Top of THE DATA

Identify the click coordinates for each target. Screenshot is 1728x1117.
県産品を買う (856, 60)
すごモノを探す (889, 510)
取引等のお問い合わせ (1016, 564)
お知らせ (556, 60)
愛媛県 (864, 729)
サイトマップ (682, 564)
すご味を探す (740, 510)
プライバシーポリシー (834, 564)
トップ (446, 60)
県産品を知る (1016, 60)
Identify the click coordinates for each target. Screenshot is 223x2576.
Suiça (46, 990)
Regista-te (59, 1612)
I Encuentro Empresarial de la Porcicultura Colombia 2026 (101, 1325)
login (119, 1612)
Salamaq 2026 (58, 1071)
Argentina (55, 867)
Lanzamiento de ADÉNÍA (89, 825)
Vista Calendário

Bottom of THE DATA

EXERCISE REQUIREMENTS:
The data must be given again in full, exactly as written.

EXERCISE OUTPUT:
Identify the click coordinates for each target. Screenshot is 1728x1117.
県産品を買う (856, 60)
すごモノを探す (889, 510)
取引等のお問い合わせ (1016, 564)
お知らせ (556, 60)
愛媛県 (864, 729)
サイトマップ (682, 564)
すご味を探す (740, 510)
プライバシーポリシー (834, 564)
トップ (446, 60)
県産品を知る (1016, 60)
Identify the click coordinates for each target. Screenshot is 223x2576.
Suiça (46, 990)
Regista-te (59, 1612)
I Encuentro Empresarial de la Porcicultura Colombia 2026 (101, 1325)
login (119, 1612)
Salamaq 2026 (58, 1071)
Argentina (55, 867)
Lanzamiento de ADÉNÍA (89, 825)
Vista Calendário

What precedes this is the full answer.